Peace and Israel's Growing Neighbors

THE unresolved dispute over Israeli-occupied territories is a demographic bomb with a long-lit fuse. If current Arab-Israeli peace talks don't produce results, prospects for finding a solution may be swamped by population trends.

Israel seeks to attract Jewish immigration from around the world, especially from the former Soviet Union. In addition, Israel encourages its women to have more children. But the buildup of a Jewish population in Israel based on immigration and fertility pales in comparison to the inexorable population increases of its Middle East neighbors.

Of the estimated 14 million Jews in the world, half live in North America and Europe - areas that provide relatively few Israeli immigrants. Perhaps 3 million to 5 million Jews, mostly in the European republics of the former Soviet Union, are candidates for emigration to Israel.

Prospects for incorporating overseas co-religionists are further limited by the unknown intentions of these Jews from ex-Soviet territories. Some see Israel as a way station to settlement in North America or Europe. Israel experienced a net migration loss in 1981, 1985, and 1986. In August 1990, the Israeli absorption minister said that 30 percent of the Soviet arrivals were not Jews. Even if Israel is successful in attracting all potential immigrants, the pool will be pretty well dried up by the end of the century.

Fertility is no more likely than immigration to provide the Jewish state with greatly increased numbers. The country's TFR (total fertility rate, or the average number of children a woman has in her childbearing years) has fallen from four in the post-World War II years to three today. And women from the former Soviet Union have 30 percent fewer children than their co-religionists in Israel.
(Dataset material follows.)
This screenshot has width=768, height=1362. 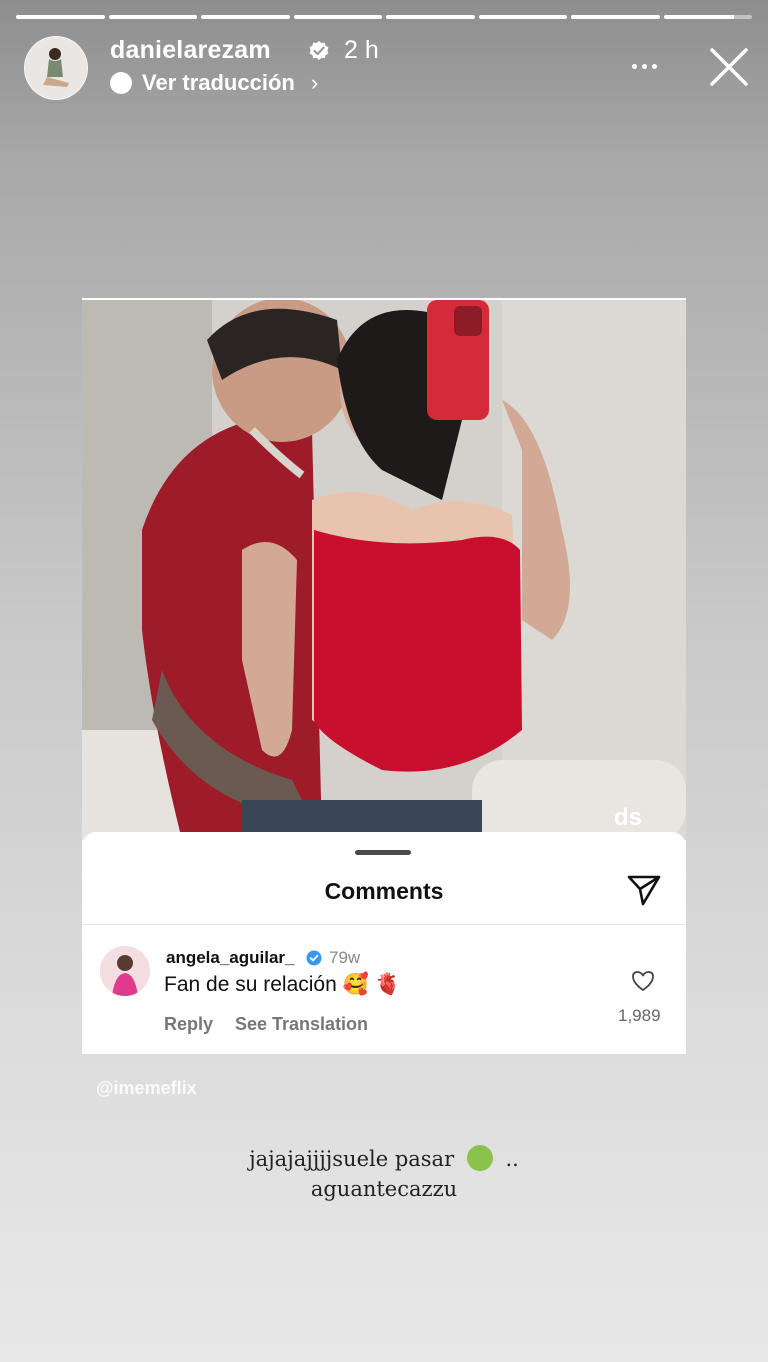 What do you see at coordinates (218, 82) in the screenshot?
I see `translate-label: Ver traducción` at bounding box center [218, 82].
Israel's Middle East neighbors (Egypt, Gaza, Jordan, Lebanon, Syria, and the West Bank) have a TFR ranging from close to four children in Lebanon to around seven in Jordan and Gaza. Many countries in the Middle East have the highest level of fertility and rate of population growth in the world, comparable to Sub-Saharan Africa. On average, a Middle East woman gives birth to five children in her lifetime, compared to three by Israeli women. The region's rapid population increases put great pressure on exi sting resources, particularly water.

BY 2010, the Arab populations surrounding Israel (in Egypt, Gaza, Jordan, Lebanon, Syria, and the West Bank) are expected to reach 120 million, compared to Israel's hard-to-reach 10 million. Of Israel's current population of roughly 5 million, moreover, 1 million are non-Jews.

The Jewish state, then, cannot win a "demographic battle." It will find itself surrounded by more and more Arabs vexed by the Palestinian issue. And if a Palestinian agreement is not found to convert arms into plowshares, stability will be further endangered by the addition of millions of young Arabs who demand food, housing, jobs, and other basic needs that only peaceful development can produce.

More and more outnumbered by increasingly radicalized enemies, Israel will have to institutionalize its garrison state. In the long run, this will be financially exhausting and socially corrupting. As remote and difficult as a settlement of the Palestine issue seems now, it will be vastly more difficult to bring peace to the Middle East in 10 or 20 years.

Yet the demographic trends that now threaten the Jewish state, could be turned to Israel's advantage in peacetime. If regional trade and investment opportunities were open, Israel could become the engine of development for the Middle East and derive prosperity from the huge Arab market now denied it.

We are too often preoccupied with the short-term political reasons why a settlement of the explosive Palestinian issue cannot be found at the moment. But we would be better advised to look at the compelling long-term demographic reasons why an agreement must be reached now, before it is too late.